AIM OF THE TASK: Write out the whole listing below exactly, skipping each picture.

DATA:
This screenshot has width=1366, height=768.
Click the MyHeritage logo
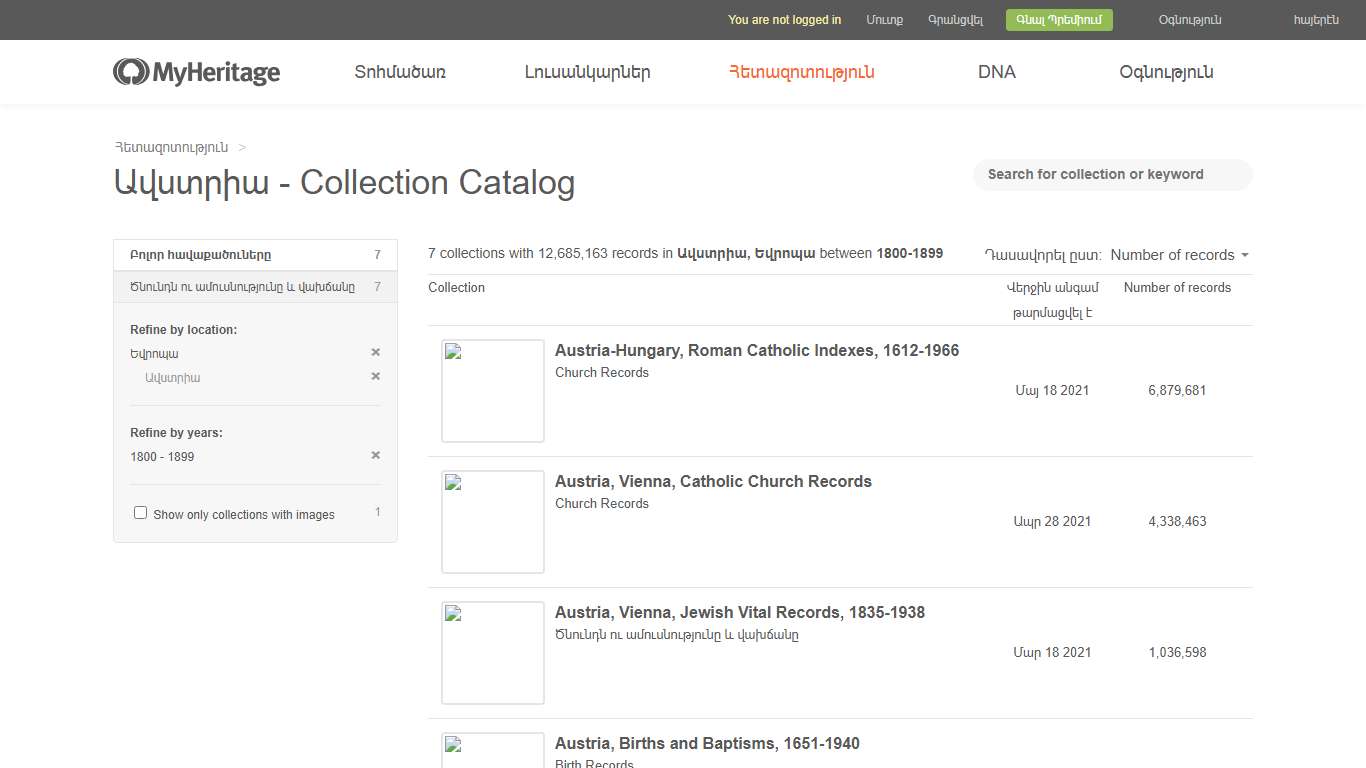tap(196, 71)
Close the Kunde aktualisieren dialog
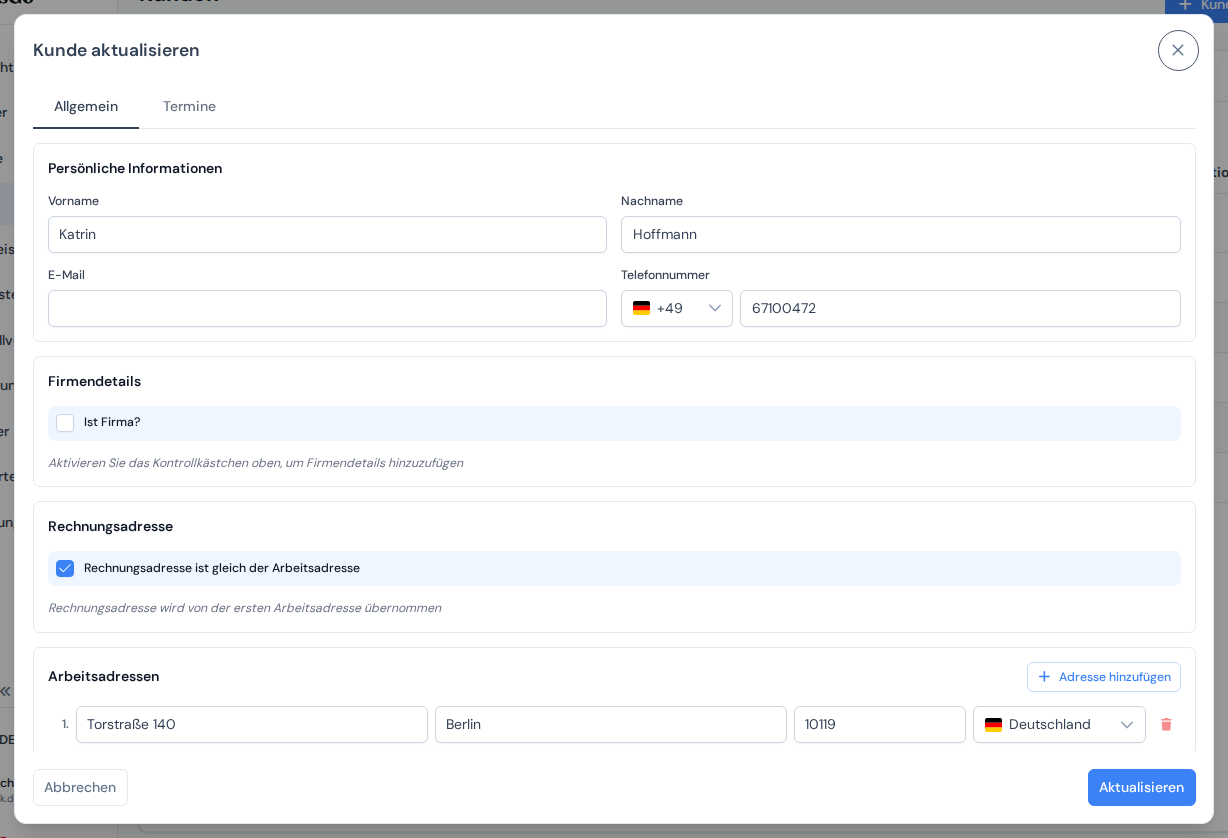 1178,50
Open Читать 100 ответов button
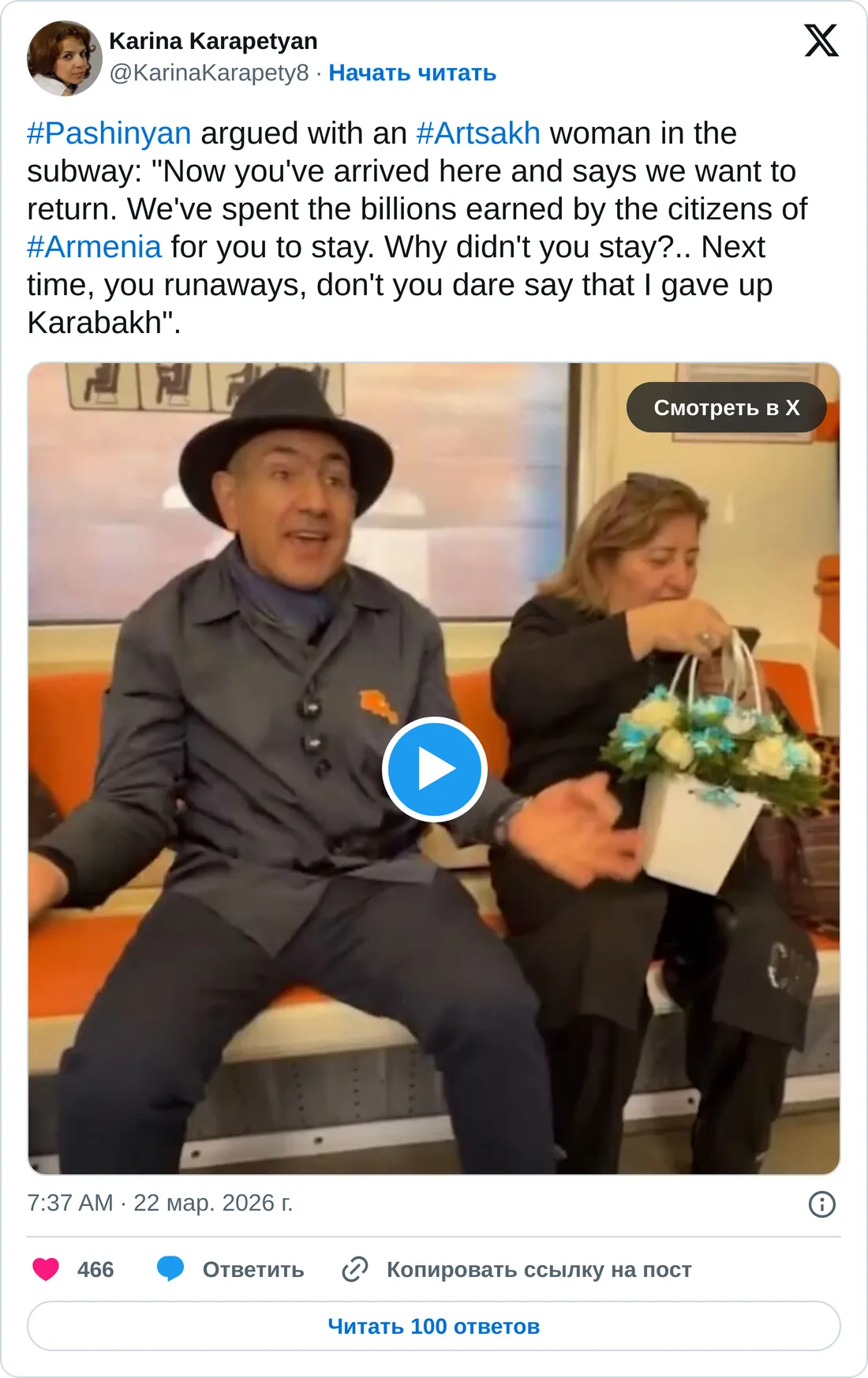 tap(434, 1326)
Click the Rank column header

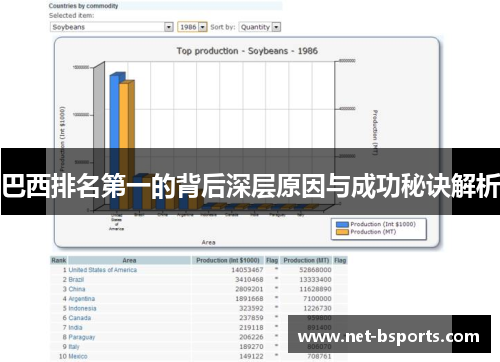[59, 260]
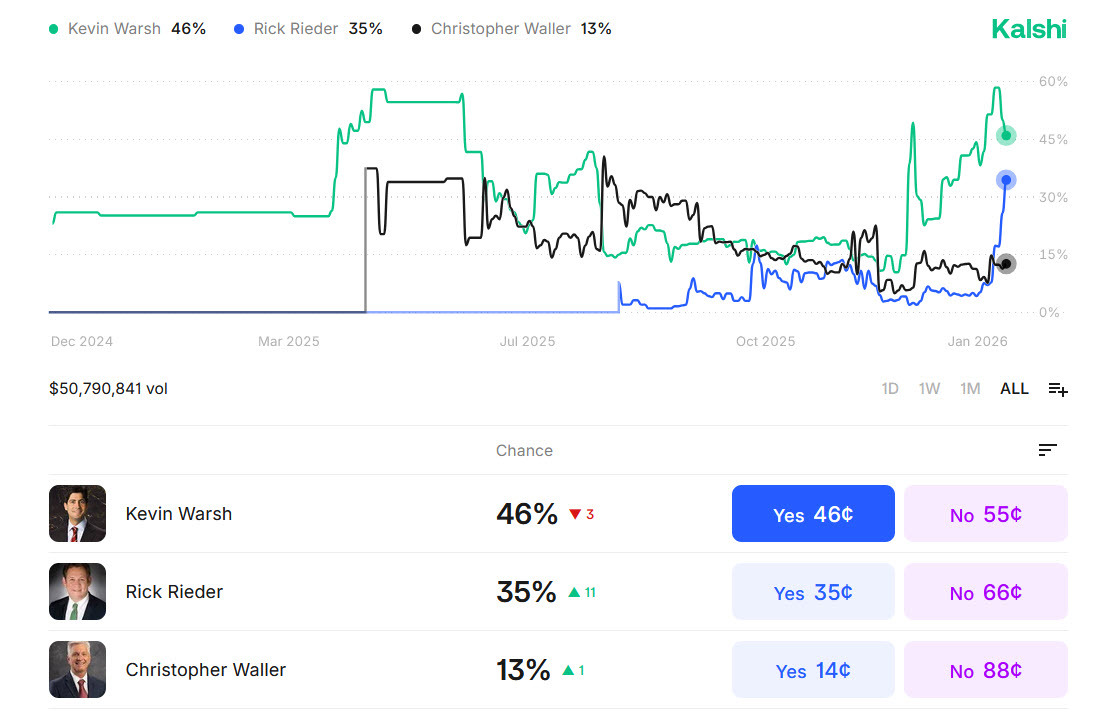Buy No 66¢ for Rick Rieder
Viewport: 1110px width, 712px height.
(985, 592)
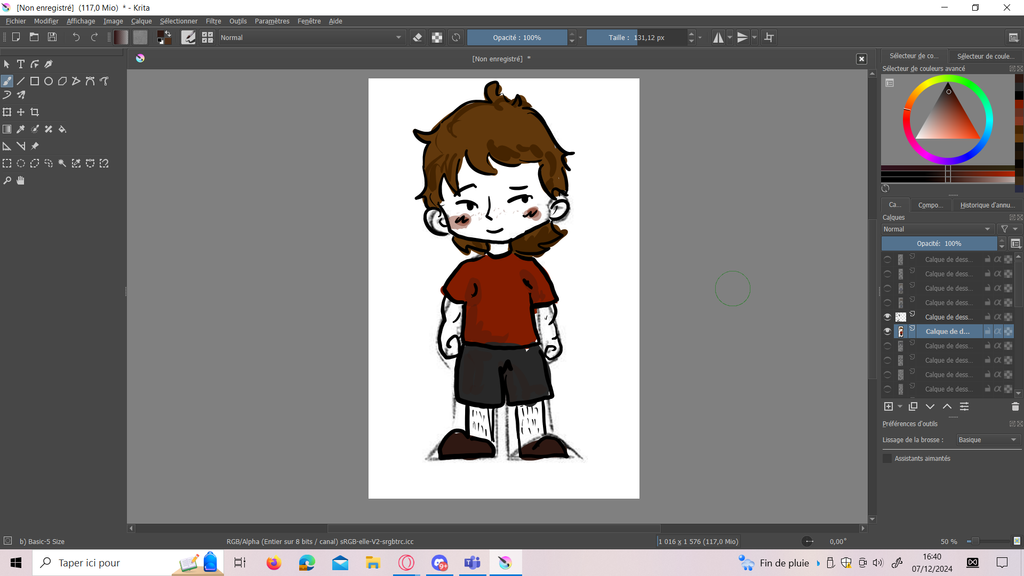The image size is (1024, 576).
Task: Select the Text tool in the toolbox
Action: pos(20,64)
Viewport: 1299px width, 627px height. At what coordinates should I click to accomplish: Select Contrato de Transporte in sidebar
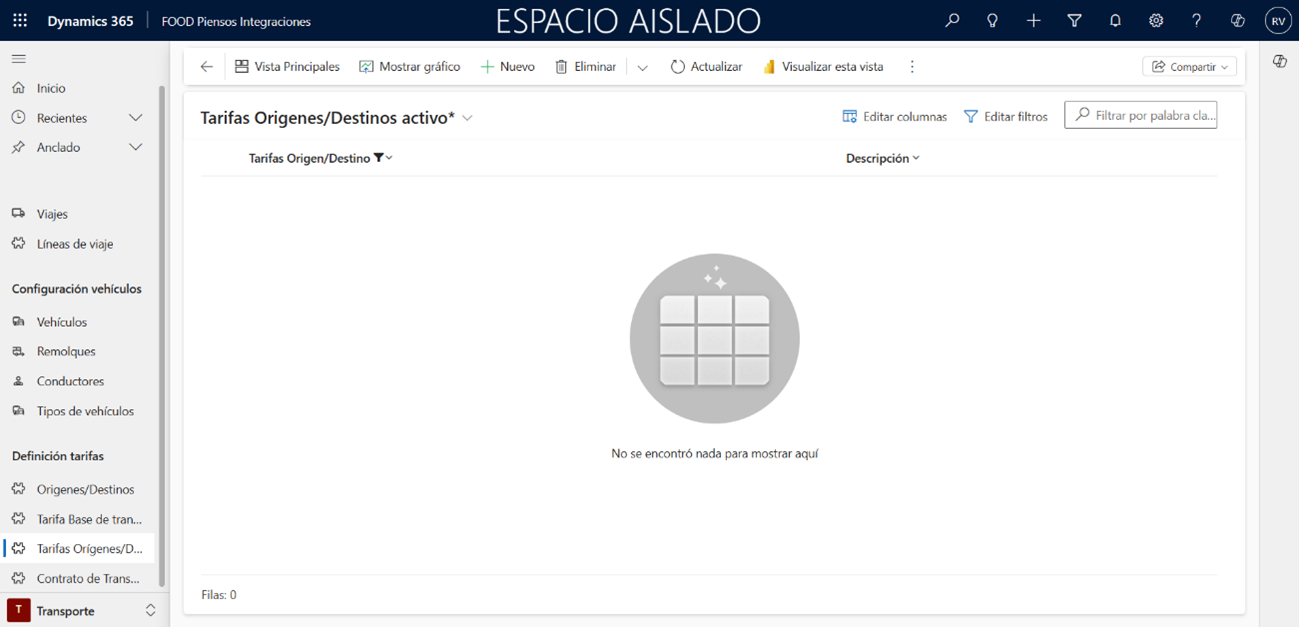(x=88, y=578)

WRITTEN SOLUTION:
This screenshot has width=1366, height=768.
Click the MyHeritage logo
tap(196, 71)
Close the Kunde aktualisieren dialog
 1178,50
Open Читать 100 ответов button
 tap(434, 1326)
Click the Rank column header

[59, 260]
Buy No 66¢ for Rick Rieder
Viewport: 1110px width, 712px height.
(985, 592)
The image size is (1024, 576).
Task: Select the Text tool in the toolbox
Action: pos(20,64)
Viewport: 1299px width, 627px height. At what coordinates should I click to accomplish: Select Contrato de Transporte in sidebar
(x=88, y=578)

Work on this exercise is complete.